8233: "Exemption from Withholding on Compensation for Independent (and Certain Dependent) Personal Services of a Nonresident Alien Individual" This form is used to claim exemption from federal income tax under the terms of an income tax treaty.

8843: "Statement for Exempt Individuals and Individuals with a Medical Condition" This verifies nonresident alien tax status and must be completed and returned with 1040NR and 1040NR-EZ.

1040 NR: "U.S. Nonresident Alien Income Tax Return" The longer version of the return completed by many nonresidents. This form is distinct from 1040, 1040A, or 1040EZ filed by residents for tax purposes. It is not interchangeable with those forms.

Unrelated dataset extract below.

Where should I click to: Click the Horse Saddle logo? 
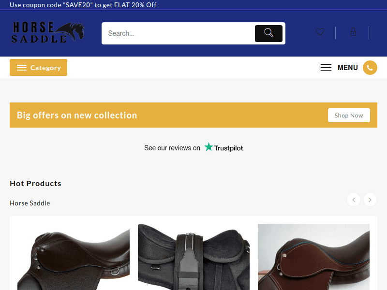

The IRS publishes an instruction booklet to accompany the form.

1040NR-EZ: "U.S. Income Tax Return for Certain Nonresident Aliens with no Dependents" A simplified version of 1040 NR. Most F-1 and J-1 students who are nonresidents may file the 1040NR-EZ. The IRS publishes an instruction booklet to accompany the form.

1042-S: "Foreign Person's U.S. Source Income Subject to Withholding" A form issued annually before March 15 to report taxable scholarships/fellowships and wages exempt from tax under an income tax treaty.

W-2: "Wage and Tax Statement" A form issued annually by employers during the month of January. Copies of the W-2 must be filed with federal, state, and local tax returns.

W-4: "Employee's Withholding allowance Certificate" A form completed by employees at the time of hire to indicate how much tax is to be withheld from the paycheck.

The IRS provides information through free publications and a telephone information hotline. The phone number for general tax information is 1 800 829-1040 (ask for the Technical Division). To order any of the federal publications or forms mentioned here contact the IRS at 1 800 829-3676. The IRS has a Web site on the Internet from which it is possible to download forms: http://www.irs.ustreas.gov/

In addition to these IRS sources, ISSS also carries most of these forms and organizes a VITA tax workshop in the spring.